At the tickets offices, the huts and some of the souvenir stands in Zakopane, you will be able to buy a stamp book/passport. Children can stamp it at the ticket offices at the entrance to the trails and in the huts (different stamps at different trails and huts).
Take the pictures and watch them together in the evening – it will motivate the young hikers for the next day trip.
Start your hike early in the morning – it will allow you to take advantage of the energy kids have in the morning and to avoid the crowds as well as the heat of the day during the summer season.
Pay attention to what your kids want to wear and be brave to say no to shorts or skirts – long trousers are a must, otherwise, your kids will probably end up with a scraped knee.
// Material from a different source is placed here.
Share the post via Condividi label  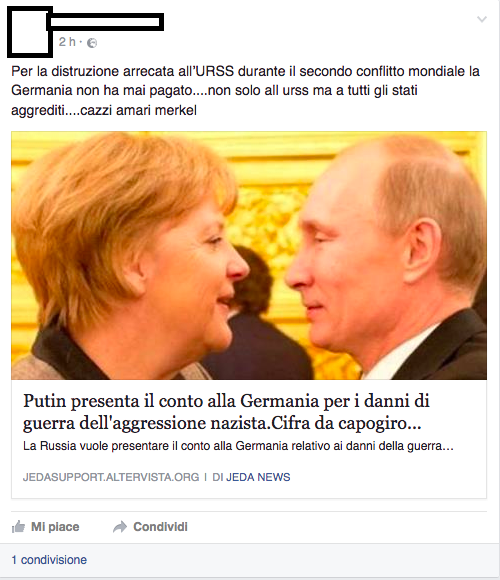[161, 526]
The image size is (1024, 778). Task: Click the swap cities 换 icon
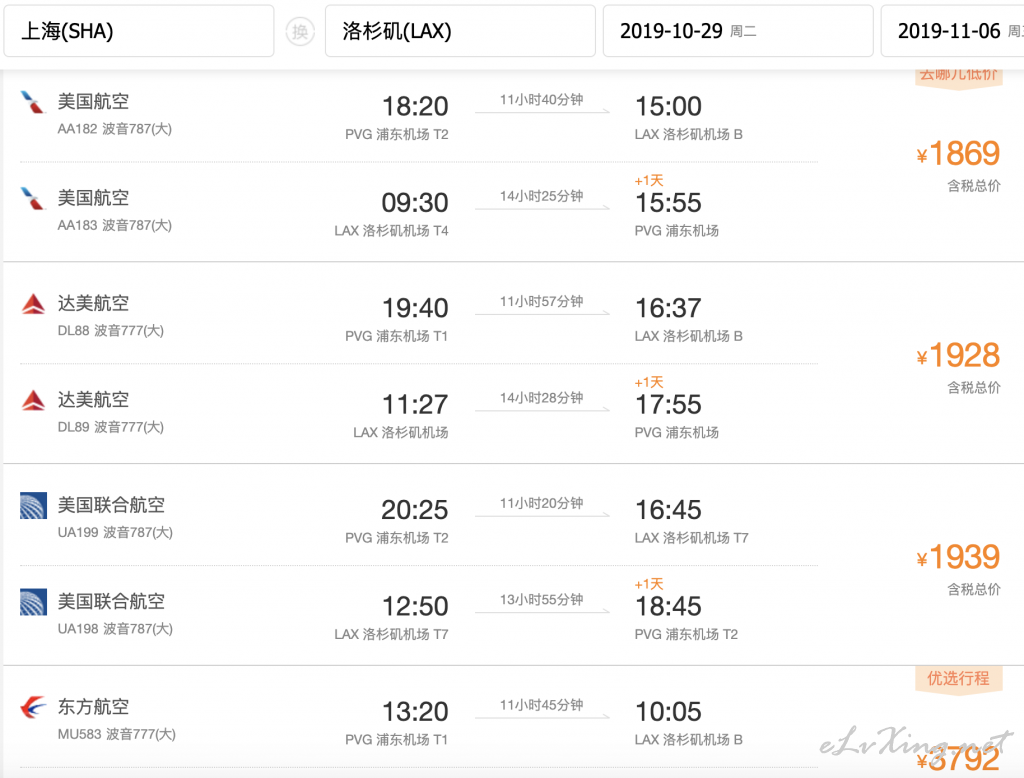tap(300, 31)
Another thing – dress in layers, like an onion (in Polish – ubrać się na cebulkę). In the Polish mountains, we can experience weather from all seasons in one day – be prepared for any weather in the Polish Tatras, especially in the spring and autumn. It’s a good thing to equip your children with small backpacks – let them carry their own stuff.
With smaller children, it’s worth having a carrier in the mountains. You do not need to buy a backpack carrier – you can rent them in Zakopane for a day or a week (in Polish: nosidełko turystyczne). Some of the hotels in Zakopane will rent it for you or you can Google the nearest rental in Zakopane (in Polish: Zakopane wypożyczalnia nosidełek). A backpack carrier will allow you to select more challenging longer trails. Make sure that there is a rain cover in the pocket of your carrier (it can come in handy with the unpredictable mountain weather).
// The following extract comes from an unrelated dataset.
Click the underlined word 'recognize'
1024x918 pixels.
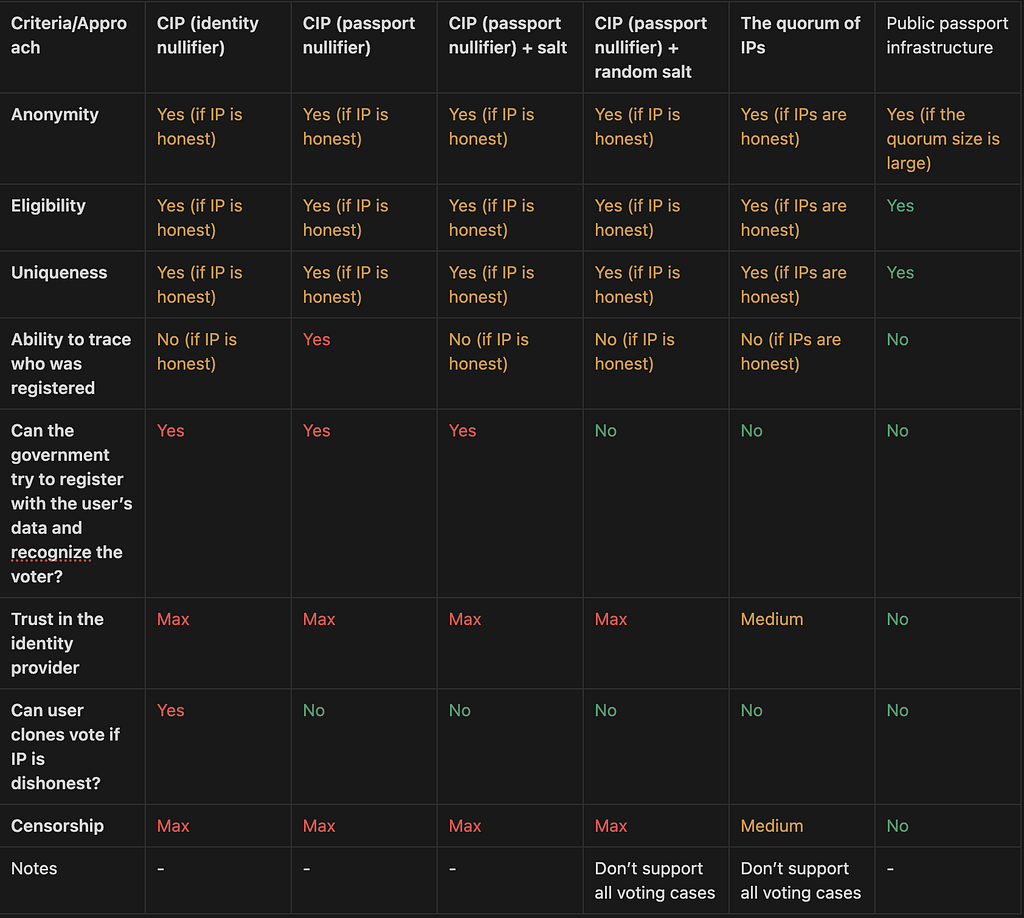coord(51,552)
The top 3 hikes for beginners and families with children (stroller-accessible trails) in the Polish Tatra Mountains
The Kościeliska Valley is one of the most picturesque valleys in the Polish Tatra Mountains. The trail leads along a comfortable wide path, very gently climbing up. It’s rather a long walk than hiking in the mountains. It’s suitable for everyone in fair hiking condition, including children and seniors. However, you need to take into account it’s a relatively long walk – it takes about 90 minutes one way. The Kościeliska Valley is a stroller-accessible trail (preferably with bigger wheels or air-filler tires).
The Morskie Oko trail leads to the largest lake in the Tatra Mountains called Morskie Oko. The route to Morskie Oko runs along an asphalt road (only at the end, there is a stony but passable road with strollers). It’s a relatively easy trail in terms of little elevation gain, a difficult trail in terms of mileage (16 km total, about 2 hours one way). Morskie Oko itself makes a very big impression, also on children – it’s a truly stunning lake.
The Strążyska Valley is the best trail in the Polish Tatras for a trip with children, for seniors or for beginner hikers. It is not very long, it stretches along the swift creek, on the way you will encounter a lot of bridges, boulders, small waterfalls where you can soak your hands – a lot is going on for a little (or bigger) weary tourist. The Strążyska Valley is an easy trail, especially in terms of the length of the trail (the whole trip back and forth takes a little over an hour). Compared to the flat Kościeliska Valley, the trail has a moderate elevation gain. At the end of the trail, the route gets a little steeper but the finishing-line (the Strążyska Glade/Polana Strążyska) is really close (depending on the model of your stroller, it may be necessary to carry it on a path with larger stones at the end of the trail).